Like many of the buzzy ingredients that keep popping up in the beauty world (see also: snail secretions and baby foreskin stem cells), salmon sperm DNA gained popularity in Korea thanks to its supposed ability to help with cell repair and regeneration (more on that later). According to an article published online by T Magazine: Singapore, a salmon sperm DNA facial treatment called Rejuran Skin Healer has been available in South Korea for about four years.

The ingredient is also included in a few higher-end skin care products, such as Argentum’s $225 La Potion Infinie and Shangpree $135 Marine Jewel Capsules (which were sold out online at the time we published this article). If you’re looking for it in your skin care products, you might find it listed with names like Sodium DNA or HP DNA.

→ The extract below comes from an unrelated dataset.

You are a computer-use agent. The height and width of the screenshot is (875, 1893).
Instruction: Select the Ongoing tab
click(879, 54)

It’s pretty safe to say salmon sperm DNA is a thing. But before you drop hundreds of dollars on a fancy sperm cream, find out what dermatologists had to say about it.

First, let’s look at the claims.

As previously noted, salmon sperm DNA is said to help with cell repair and regeneration. According to the Peach & Lily website, which sells Shangpree’s capsules, salmon sperm DNA “has potent regenerative qualities, working not on the superficial level but sinking deeply into skin to work from within, encouraging cell turnover that, in turn, helps firm skin and maintain its elasticity.”

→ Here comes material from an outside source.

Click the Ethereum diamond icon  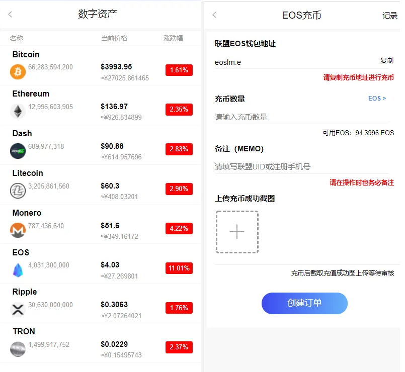(18, 111)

It’s also said to be an anti-inflammatory that can aid in wound and tissue repair. As we get older, our cells become slower at repairing and regenerating themselves. So, in that sense, salmon sperm DNA sounds like a magic ingredient for anyone looking to slow down the signs of aging.

But does it really work?

According to Dr. Rachel Nazarian of Schweiger Dermatology Group in New York City, there is some science backing salmon sperm DNA benefits. She told HuffPost via email that while it might seem like a strange ingredient, it “has actually been shown to improve wound healing and can increase blood vessel formation and blood flow to the skin.”

“Multiple studies have been done on mice, and there are several journal articles to support this,” she said. “It has even been suggested that products with this ingredient can be used following certain ablative laser treatments to improve recovery after these procedures.”

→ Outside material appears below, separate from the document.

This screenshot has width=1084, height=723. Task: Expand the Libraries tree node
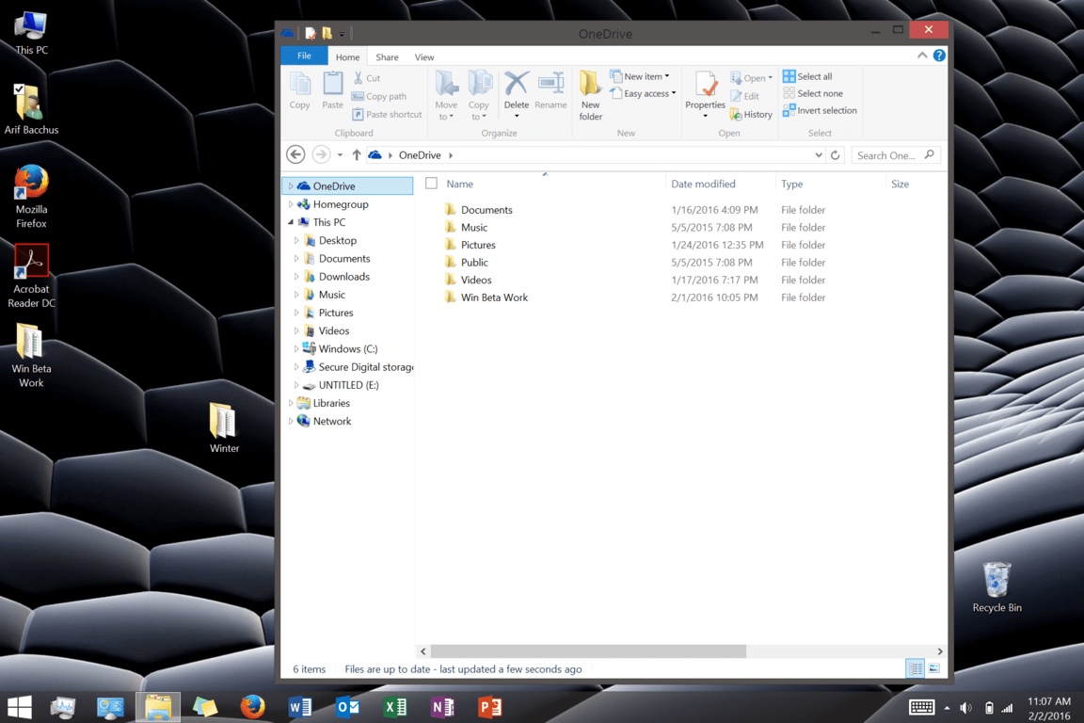tap(291, 404)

One study done in 2010 found that rubbing the DNA taken from salmon milt (another way of saying salmon sperm) onto male subjects resulted in improved skin elasticity after one month of use. The study, which was done over a 12-week period, also showed that the DNA decreased water loss and increased water content in the skin.

Other studies ― one from 2016 and one from 2018 ― have shown that salmon sperm DNA can promote wound healing. It should be noted, however, that the studies weren’t looking specifically at anti-aging effects.

Interestingly, salmon sperm DNA is also being tested as a sunscreen. And we all know sunscreen is the number one key to combat effects of aging.

A couple other dermatologists we contacted weren’t totally convinced of salmon sperm DNA’s effectiveness.

“I would be hesitant to recommend it as there hasn’t been much real science showing that it is effective anti-aging ingredient,” Dr. Samer Jaber, of Washington Square Dermatology in New York City, told HuffPost via email.

He acknowledged one study that showed salmon skin DNA’s effects on skin elasticity, but noted it “was a very small study.”

Dr. Angela Lamb, director of the Westside Mount Sinai Dermatology Faculty Practice, also in New York City, noted that there aren’t many studies testing the effectiveness of salmon sperm DNA on human skin.

Should you try it?

That’s up to you to decide. While there is some science to back up some of the stated health benefits of salmon sperm DNA, there’s definitely more research that can be done in terms of its anti-aging properties. If you’re interested in salmon sperm DNA solely for anti-aging purposes and are making your decision based on hard facts, you might not want to give it a go just yet.

And remember, if you’re curious about a product, you can bring it to a dermatologist to find out whether or not it might be right for you. They’re the skin care experts, after all.

“I tell my patients to use what we know works,” Jaber said.